Change the pom.xml file and use the <Embed-Dependency> directive. A similar example can be found here so you can adapt it to your scenario.
<Embed-Dependency>*;scope=!test;inline=true</Embed-Dependency>
I think this should do the trick.
Here is the example at the above URL that seems to give timeout.
<project xmlns="http://maven.apache.org/POM/4.0.0" xmlns:xsi="http://www.w3.org/2001/XMLSchema-instance"

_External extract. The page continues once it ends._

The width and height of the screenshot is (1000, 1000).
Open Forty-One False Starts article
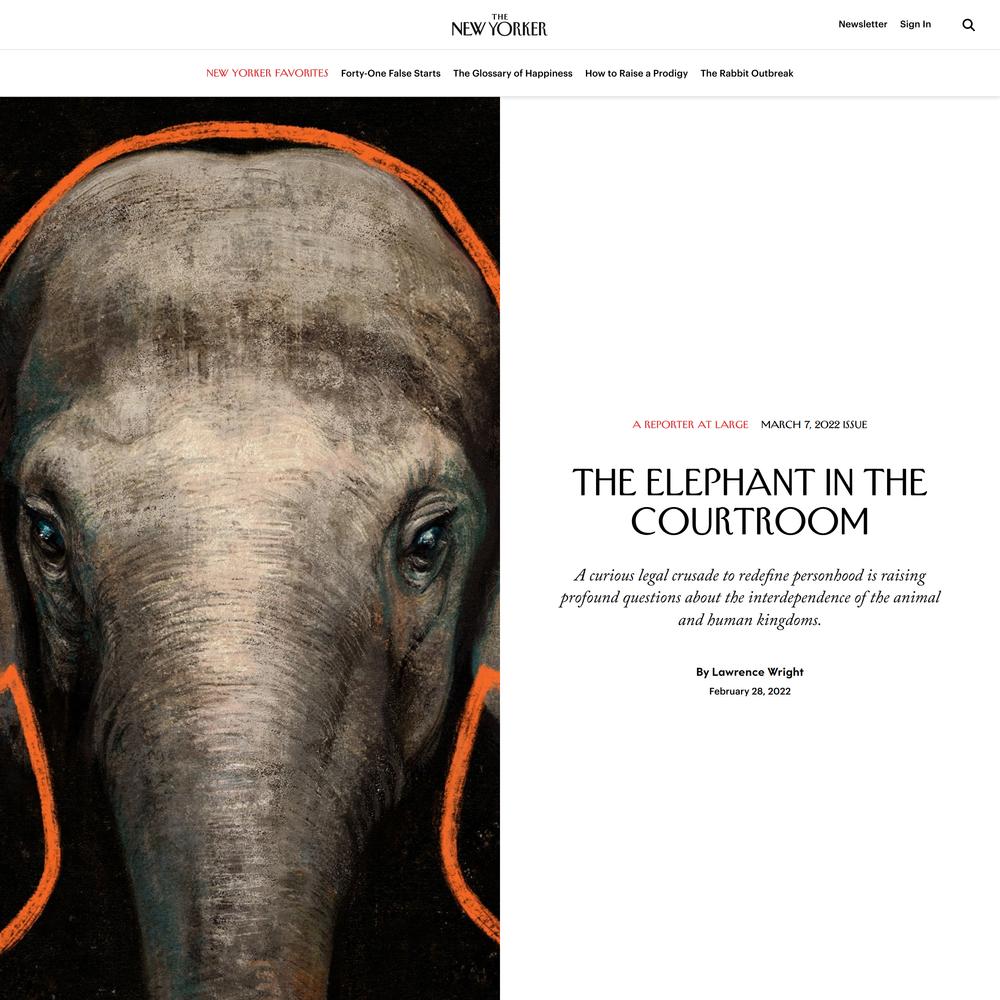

xsi:schemaLocation="http://maven.apache.org/POM/4.0.0 http://maven.apache.org/maven-v4_0_0.xsd">
<modelVersion>4.0.0</modelVersion>
<groupId>br.gov.lexml</groupId>
<artifactId>toolkit</artifactId>
<packaging>bundle</packaging>
<version>3.0</version>
<parent>
<artifactId>lexml</artifactId>
<groupId>br.gov.lexml</groupId>
<version>1.0</version>
</parent>
<build>
<finalName>Lexml_Toolkit-2.0</finalName>
<plugins>
<plugin>
<groupId>org.apache.maven.plugins</groupId>
<artifactId>maven-compiler-plugin</artifactId>
<configuration>
<source>1.5</source>
<target>1.5</target>
</configuration>
</plugin>
<plugin>
<groupId>org.apache.felix</groupId>
<artifactId>maven-bundle-plugin</artifactId>
<extensions>true</extensions>
<configuration>
<instructions>
<!--_include>src/toolkit/resources/META-INF/MANIFEST.MF</_include-->
<Export-Package>*;-split-package:=merge-last</Export-Package>
<Bundle-Activator>br.gov.lexml.borda.Toolkit</Bundle-Activator>
<Bundle-Name>Toolkit</Bundle-Name>
<Private-Package />
<Embed-Dependency>*;scope=!test;inline=true</Embed-Dependency>
<Bundle-ClassPath>.,{maven-dependencies}</Bundle-ClassPath>
</instructions>
</configuration>
</plugin>
</plugins>
</build>
<dependencies>
<dependency>
<groupId>org.apache.xmlbeans</groupId>
<artifactId>xmlbeans</artifactId>
<version>2.4.0</version>
</dependency>
<dependency>
<groupId>org.apache.xmlbeans</groupId>
<artifactId>xmlbeans-xmlpublic</artifactId>
<version>2.4.0</version>
</dependency>
<dependency>
<groupId>log4j</groupId>
<artifactId>log4j</artifactId>
<version>1.2.15</version>
</dependency>
<dependency>
<groupId>br.gov.lexmlbeans</groupId>
<artifactId>lexmlbeans</artifactId>
<version>3.0</version>
</dependency>
</dependencies>
</project>
I believe the Maven Shade Plugin will satisfy your needs. I use it when I am building command line interface tools to create an Uber JAR including my classes and along with the classes from all my dependencies.
Its very easy to use and I think this example is self-explanatory.